*ARTICLE*
########

06/10/2022 - #Renault , #Alpine , #Bugatti , #Dodge , #Ferrari , #Lamborghini , #Lancia , #Porsche , #Stellantis
Restau à la mod(e)
Par Jean-Philippe Thery
Aujourd’hui, je vous parle de mes troubles de la personnalité, et de comment ils ont impacté ma perception de l’automobile ancienne. Ou pas.
Pendant 10 ans, j’ai vécu le parfait amour avec une ancienne.
Rien à voir avec une Cougar -pas même une Mercury- mais tout avec une Lancia Fulvia 1600 HF de 1972, de couleur jaune. Et là, les puristes vont forcément tiquer, puisque sauf erreur de ma part (à signaler en commentaire de bas de page), les seuls vrais jaunes disponibles sur le modèle furent le "Giallo Bangkok"à partir de 1973, et le "Giallo maya" de la série limitée Safari construite en 1975 à 900 exemplaires. Quant au "Giallo HF", il s’agit en fait d’un orange que la DDE ne renierait probablement pas, même si ses agents ne sont pas prêts de rouler en Lancia sportive. Quoiqu’il en soit, le propriétaire précédent -qui en avait assuré la restauration- avait préféré puiser dans le nuancier Ferrari que de restituer à la belle le "Marrone Parioli" d’origine.
Nul doute pourtant que sa robe modénoise expliquait en grande partie le succès que ma Lancia remportait à chaque fois que nous sortions ensemble. Elle me valut même d’être reconnu par cette voisine de résidence qui ne me m’avait jamais calculé, le jour où nos automobiles se croisèrent à l’entrée du garage. Et si elle s’exclama alors avec un enthousiasme pour le moins inattendu "j’adore votre voiture", n’attendez aucun déroulement intéressant de cette histoire puisque la "charmante" jeune femme ne m’adressa plus jamais la parole, confirmant ainsi que ce jour-là, c’était bien à Miss Fulvia qu’elle s’adressait à travers moi.
Et pourtant. Figurez-vous que si j’avais dû choisir moi-même la couleur de l’auto, j’aurais sans doute préféré l’origine. Pas forcément le marron très seventies, qui ne rendait néanmoins pas justice à la vocation sportive du modèle, mais au moins une teinte figurant au catalogue constructeur d’alors. Il faut dire qu’à l’époque, je ne jurais que par les configurations d’origine, en dehors des aménagements parfois nécessaires pour qu’une auto un peu âgée puisse affronter les conditions de circulation contemporaines. Après-tout me disais-je pour justifier ces scandaleuses incartades, on ne refuse pas d’installer le gaz, l’électricité ou la fibre dans un bâtiment haussmannien. Mais pour le reste, je n’admettais aucune dérogation. C’est vous dire si j’étais enclin à la psychorigidité.

########

*À PRODUIRE*
Recopiez mot pour mot le passage de l'article sur la Lancia Fulvia qui va de « Nul doute pourtant » jusqu'à « à travers moi. ».

########

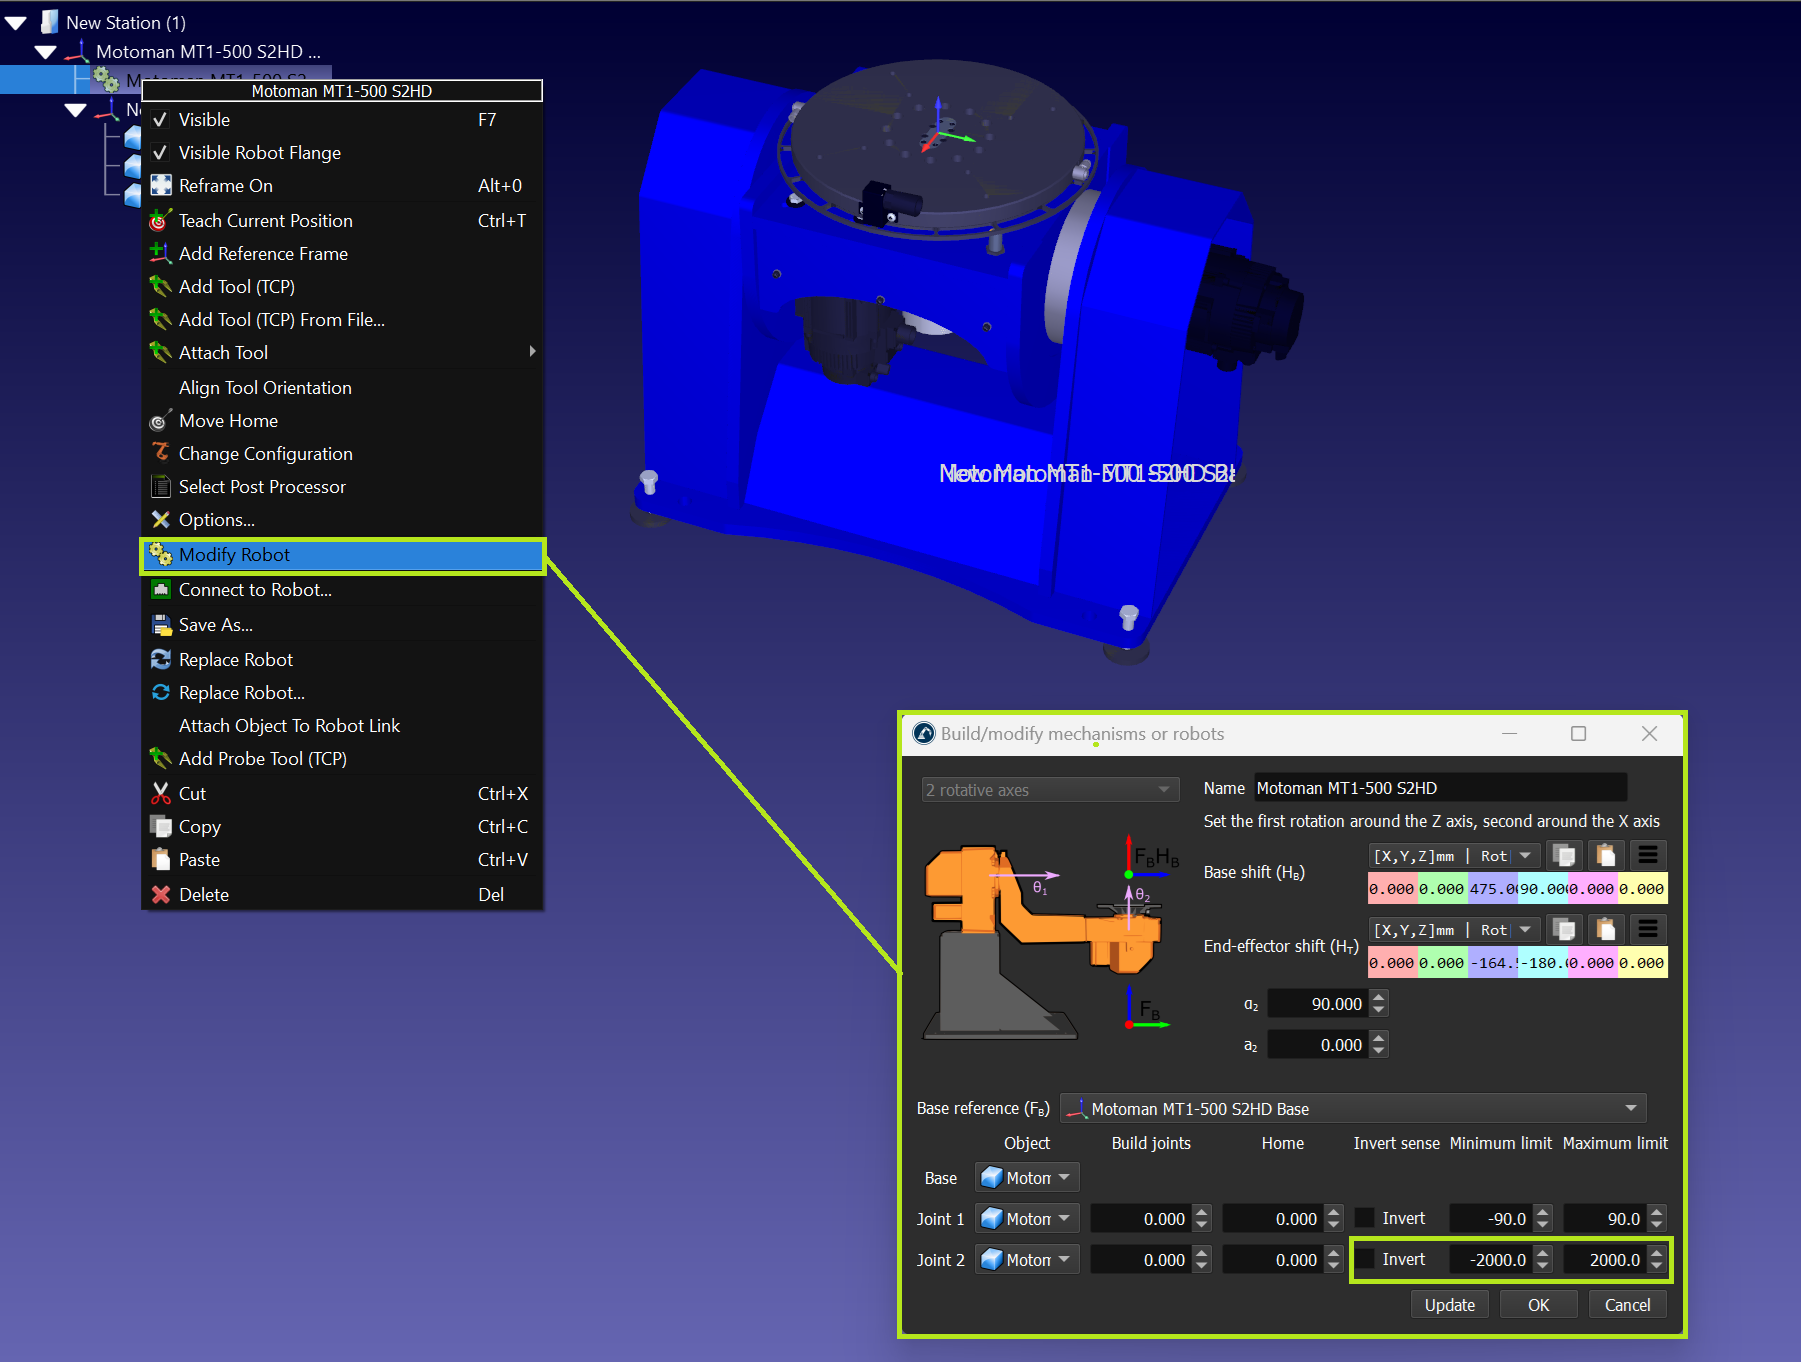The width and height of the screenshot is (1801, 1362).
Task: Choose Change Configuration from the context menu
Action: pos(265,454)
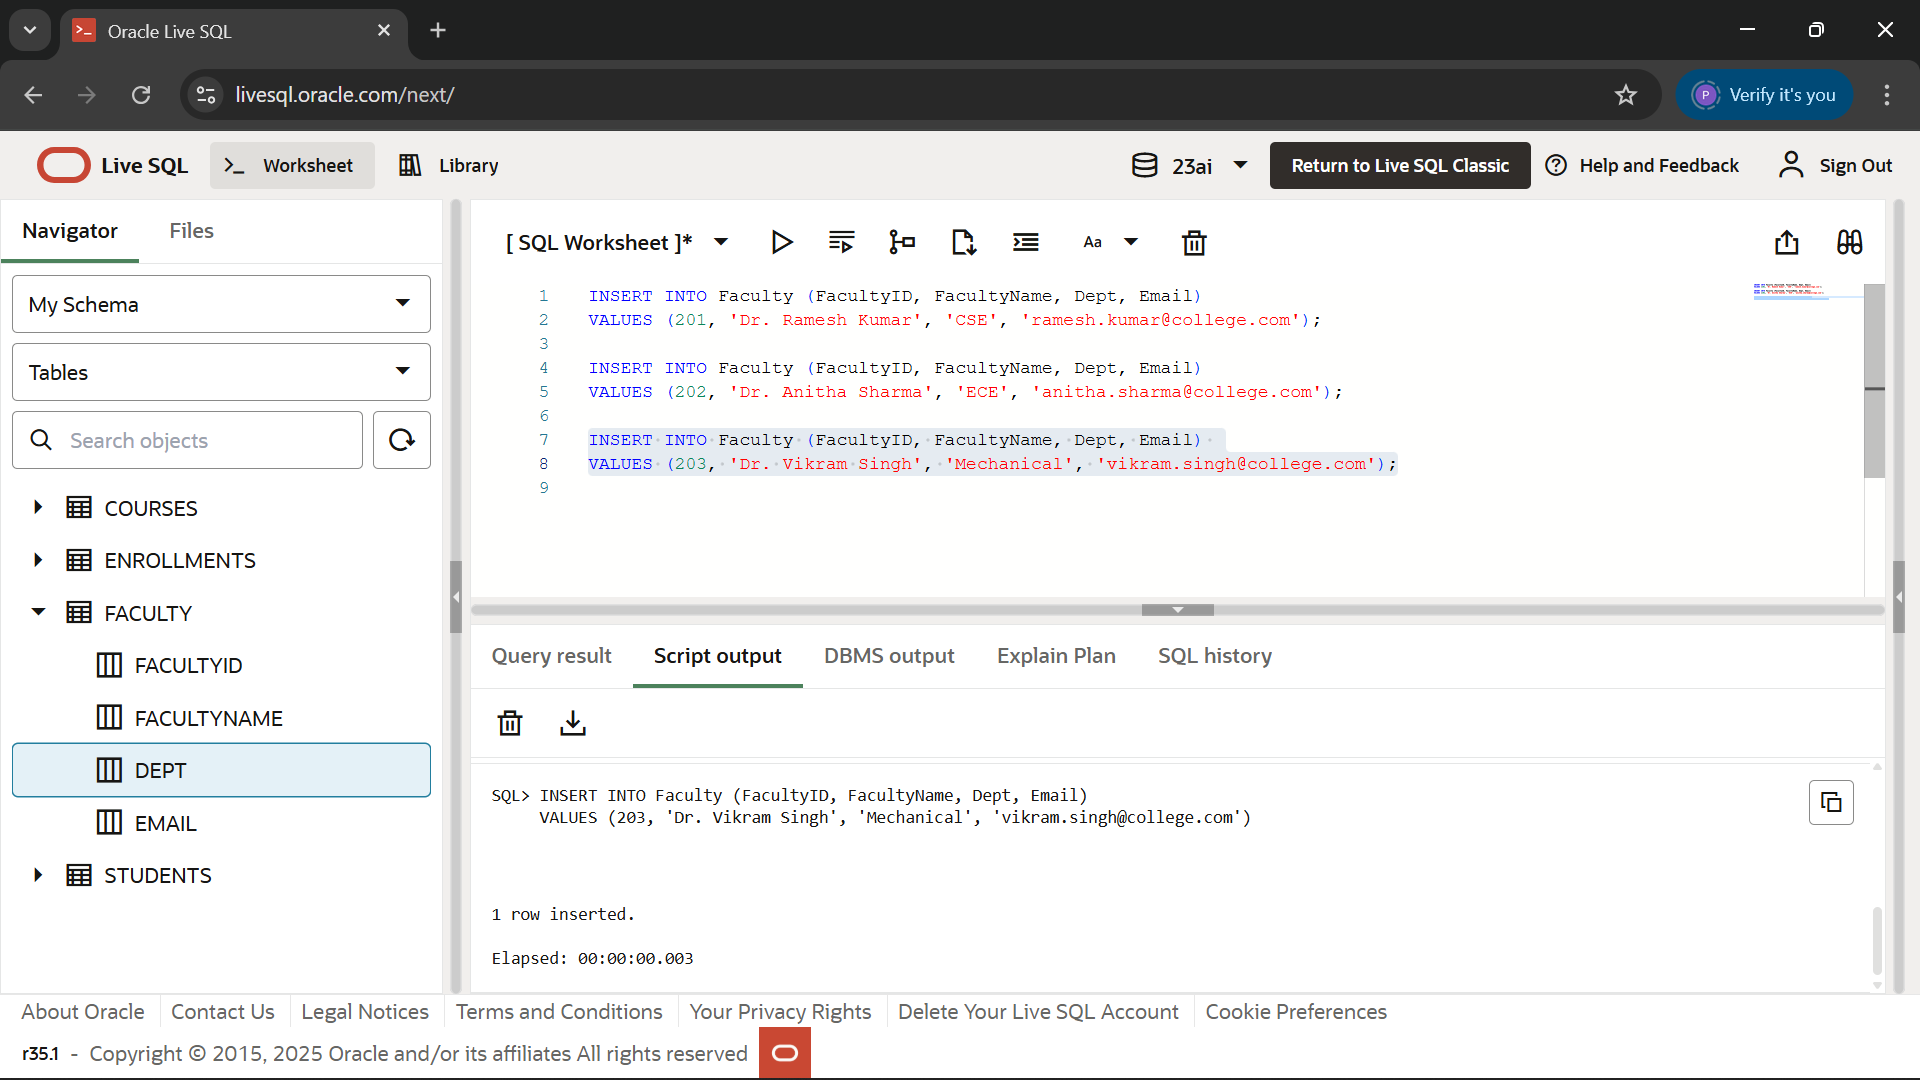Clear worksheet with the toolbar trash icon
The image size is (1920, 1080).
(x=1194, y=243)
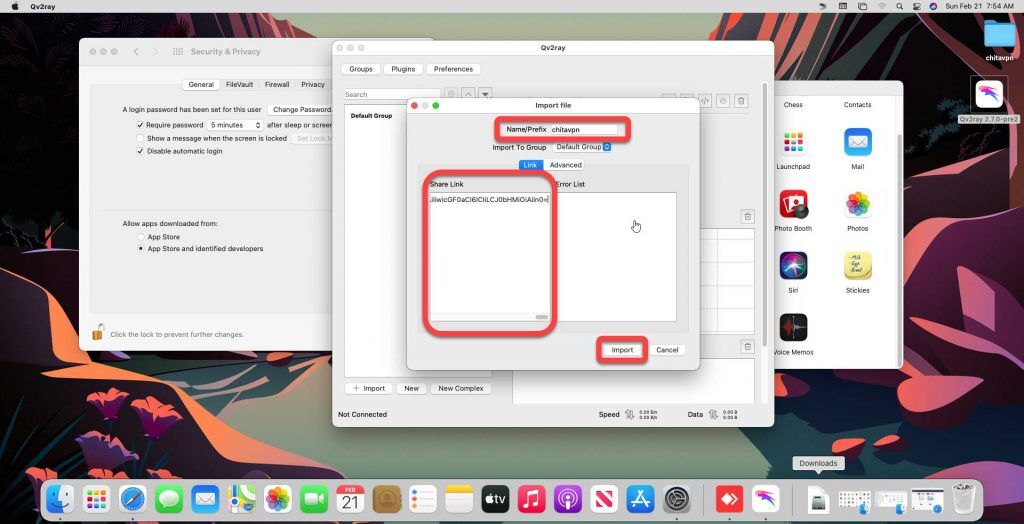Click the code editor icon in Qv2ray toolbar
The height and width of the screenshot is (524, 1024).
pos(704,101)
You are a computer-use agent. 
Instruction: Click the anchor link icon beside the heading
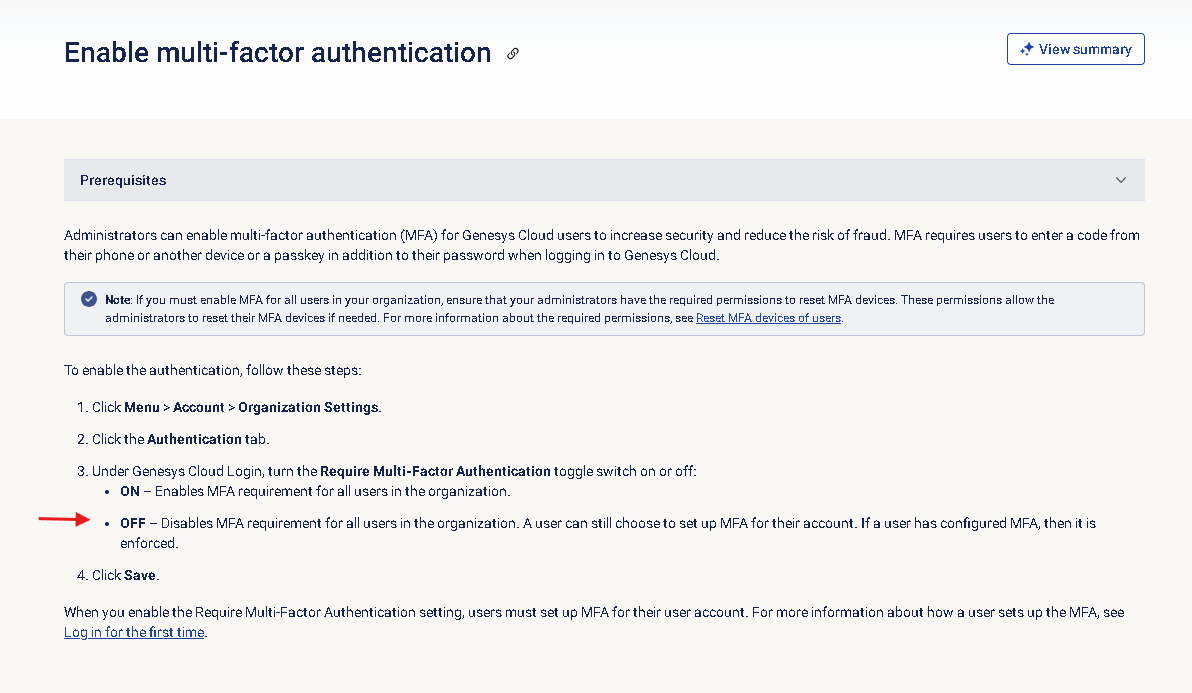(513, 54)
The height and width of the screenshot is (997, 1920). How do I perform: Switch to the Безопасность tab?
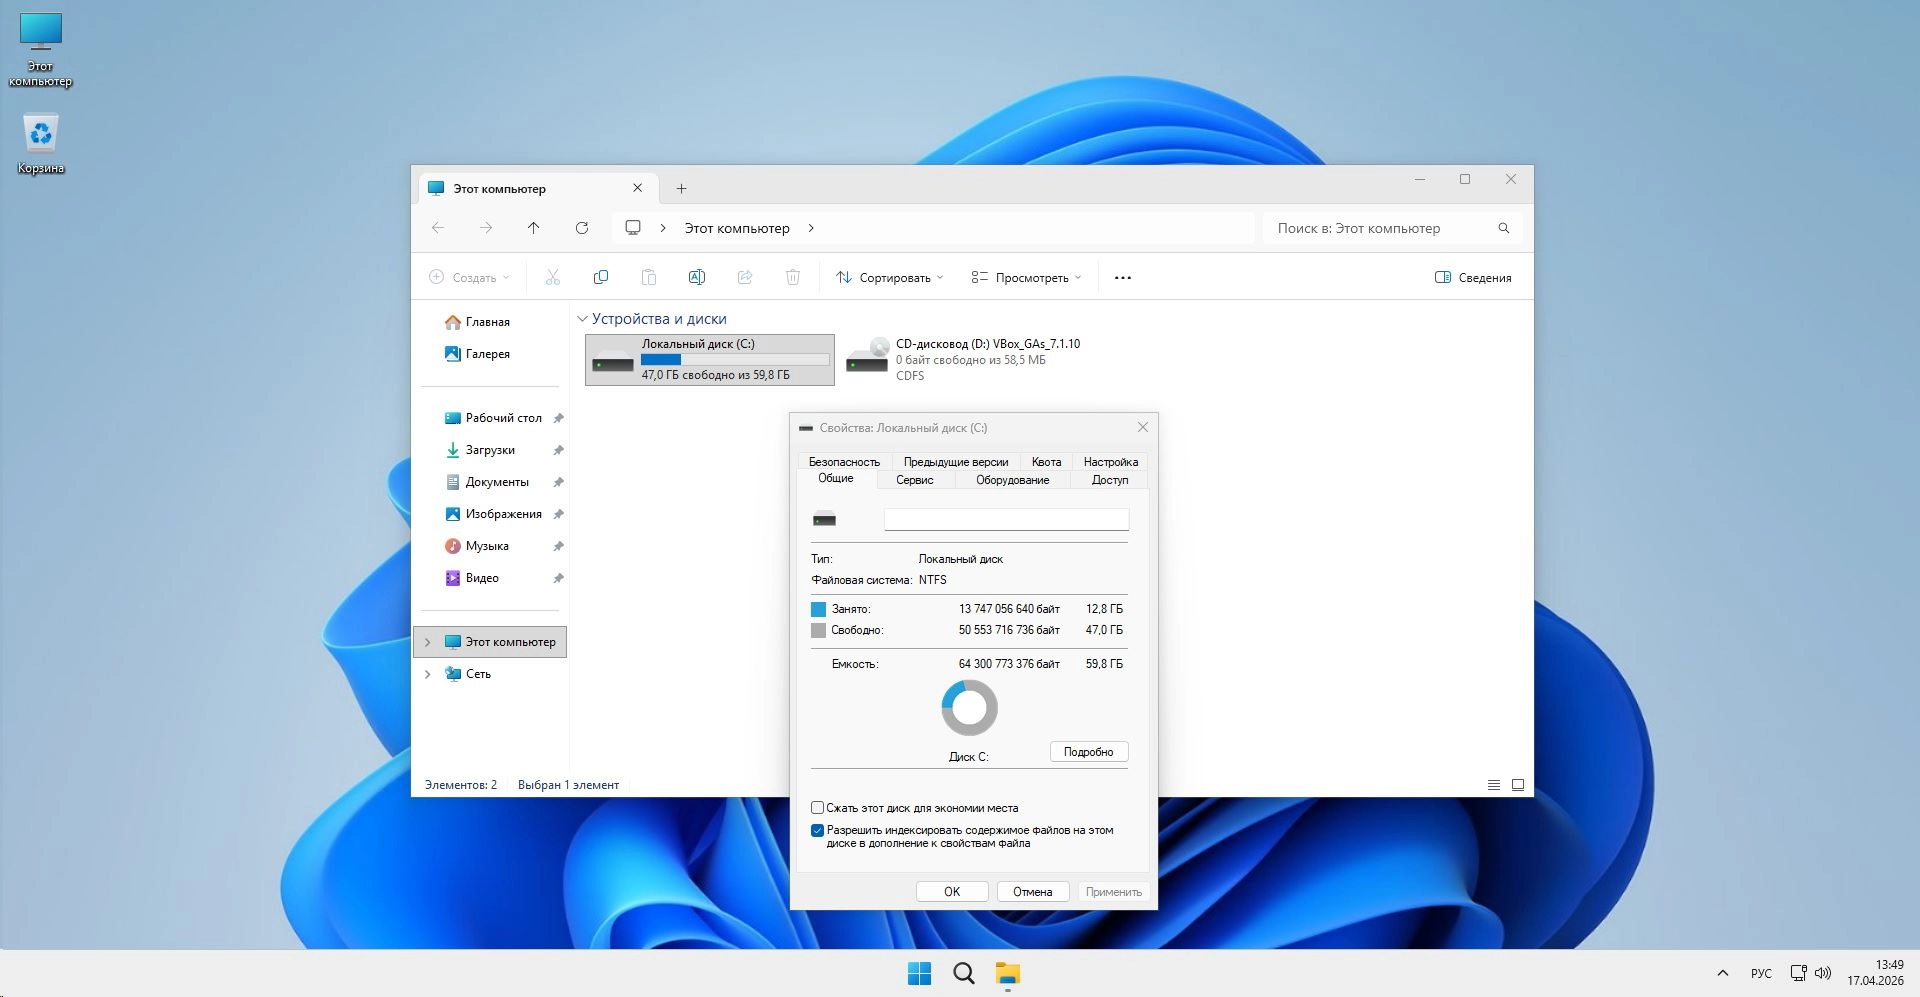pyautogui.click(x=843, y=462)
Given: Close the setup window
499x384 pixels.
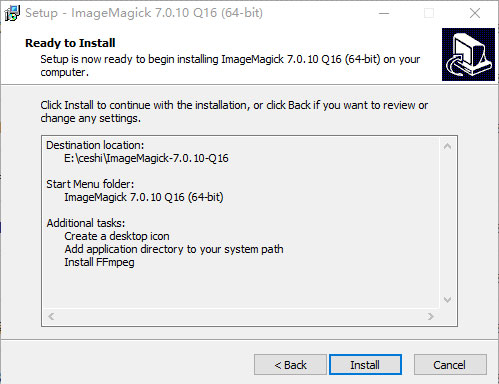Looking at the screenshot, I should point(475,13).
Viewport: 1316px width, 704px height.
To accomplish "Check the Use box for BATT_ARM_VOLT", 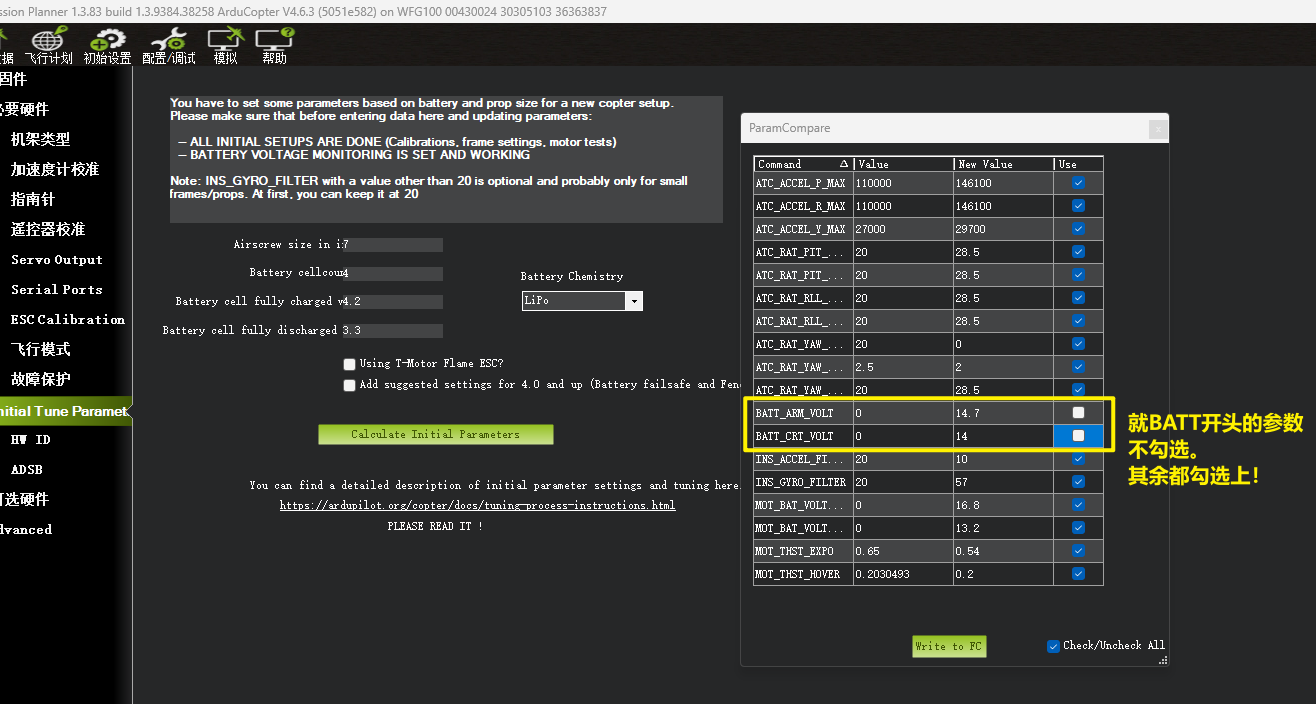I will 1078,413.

########

*CORRIGÉ*
Nul doute pourtant que sa robe modénoise expliquait en grande partie le succès que ma Lancia remportait à chaque fois que nous sortions ensemble. Elle me valut même d’être reconnu par cette voisine de résidence qui ne me m’avait jamais calculé, le jour où nos automobiles se croisèrent à l’entrée du garage. Et si elle s’exclama alors avec un enthousiasme pour le moins inattendu "j’adore votre voiture", n’attendez aucun déroulement intéressant de cette histoire puisque la "charmante" jeune femme ne m’adressa plus jamais la parole, confirmant ainsi que ce jour-là, c’était bien à Miss Fulvia qu’elle s’adressait à travers moi.